10 Black or African Films to Catch at the 2023 Vancouver International Film Festival

Add this list of moving Black films to your watch list for this year's VIFF.

September marks the start of many new seasons: not just autumn, but Fashion Season, New Television Season, and of course, Film Fest season… and with it, the return of the Vancouver International Film Festival.

The 42nd edition of VIFF set to screen films across the city in locations including Vancouver Playhouse, Park Theatre, SFU Woodwards and The Rio. The films set to come from revered directors and first-time filmmakers alike, but everything on the schedule features outstanding storytelling.

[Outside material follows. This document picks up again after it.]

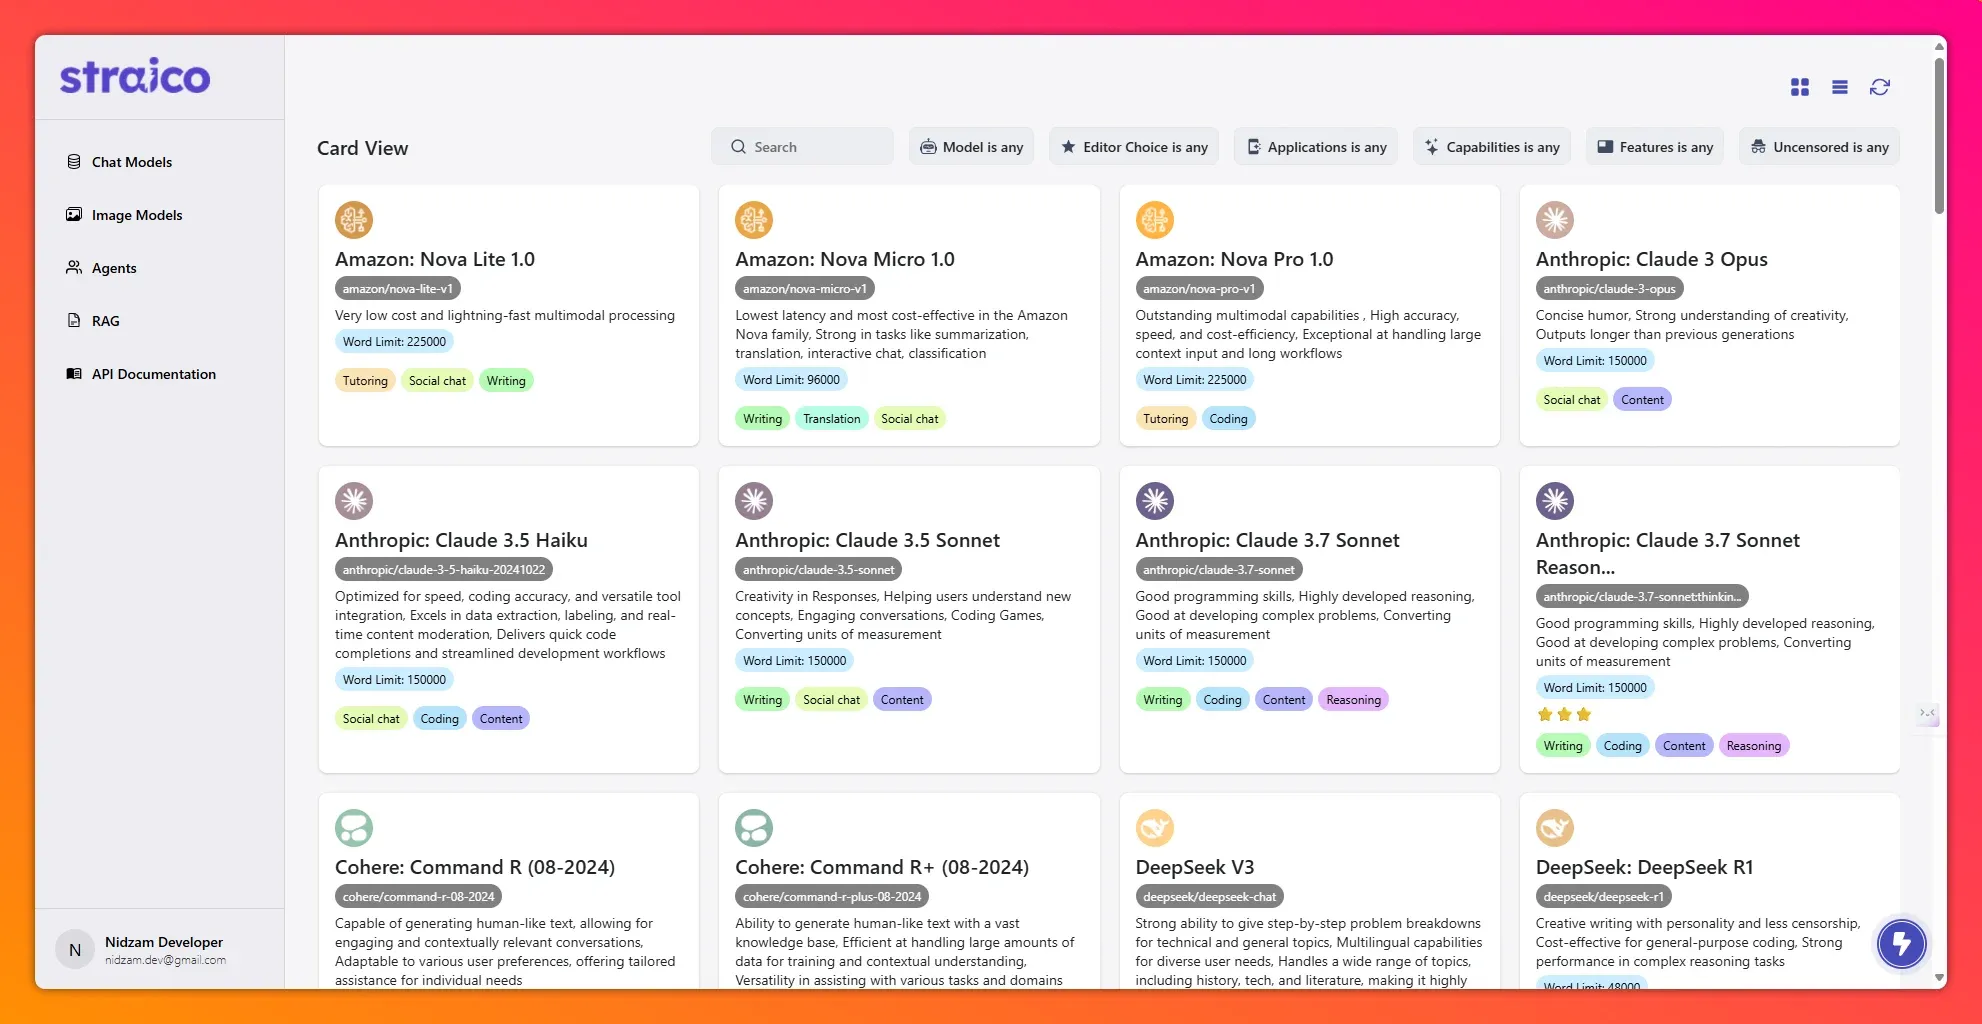Click the straico logo
This screenshot has height=1024, width=1982.
[135, 77]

Among the selection of 138 features and 93 short films curated into special local, glocal and international series, a number of films directed by, about, or starring Black and African talents are set to grace the screen for 2023. Here are 10 can’t-miss Black/African films premiering at VIFF to snag tickets for now.

Goodbye Julia

Set in the moments leading up to the Sudanese succession, this Cannes Un Certain Regard Freedom Prize-winning film tells the story of a complicated friendship between a well-to-do retired singer from the North Mona (Eiman Yousif) and her newly hired maid Southern Julia (Siran Riak). Director Mohamed Kordofani portrays a sensitive and unflinching examination of the fraught relationship between Sudan’s Arab North and non-Arab South. 

Cristo Negro 

Cristo Negro makes its Canadian Premiere at this years VIFF with its spotlighting of Portobelo, Panama’s “rapturous yearly festival” for the worship and reverence of Black Jesus Christ. In this short film, history, religion and colonialism collide with spiritual awakening, miracles and poverty.

Photo: Harley Francis

Element 

Element tells the story of a group of young men struggling to make a living in the markets of Abidjan. One day, they decide to step up their hustle and cast a spell in order to make some real money.

Union Street

Union Street documents the history of Vancouver’s Hogan’s Alley, the formerly Black neighbourhood which was destroyed by the construction of the Georgia viaduct in the 1970s. This visual portrait speaks to the legacies of the past, as well as the present moment.

The Tuba Thieves 

In this “vibrant new cinematic experience,” director Alison O’Daniel experiments how the absence of sound affects our experience through the reimagining of closed captions, text placement, font size, colour. The part historical documentary, part poetic video essay film is framed around a string of unsolved tuba thefts in Los Angeles from 2011 to 2013. 

Measures of Men

This Lars Kraume film reaches into Germany’s past in this compelling historical drama. Long before Naziism, racist pseudoscience held sway in the nation: Measures of Men tells the story of Alexander Hoffmann (Leonard Scheicher), a young ethnologist who questions the racism of his discipline as he studies the Herero and Nama peoples brought to his city. Hoffmann has his courage tested when he travels to German South West Africa (GSWA)—modern-day  Namibia and is witness to what has been called the 20th century’s first genocide: the German violence against the Herero and Nama.

Invisible Beauty

In Invisible Beauty, co-directed by Bethann Hardison herself, French documentarian Frédéric Tcheng offers a riveting look at Hardison’s life and legacy. The documentary traces her audacious efforts to challenge the status quo since her breakout as one of the most high-profile Black models in the 1970s. Mixing fascinating archival footage and interviews with fashion icons from multiple eras (Naomi Campbell, Iman, Zendaya), this inspiring documentary balances both retrospective and contemporary perspectives on representation.

Defining Human 

As Earth reaches its environmental breaking point, Mia, a talented black astronaut, must make a difficult decision: to stay with her ailing father, or leave for the unknown potentials of space exploration.

Hair or No Hair

Bel, a young black woman who has been hiding her Alopecia under wigs for years, is one day exposed publicly.

Outside Center

In the Canadian Premiere of Outside Center, we are met with a story of Jamaican-born Desmond Gray finding community via his gay rugby league, navigating life, love, and identity as an immigrant living in Munich, Germany.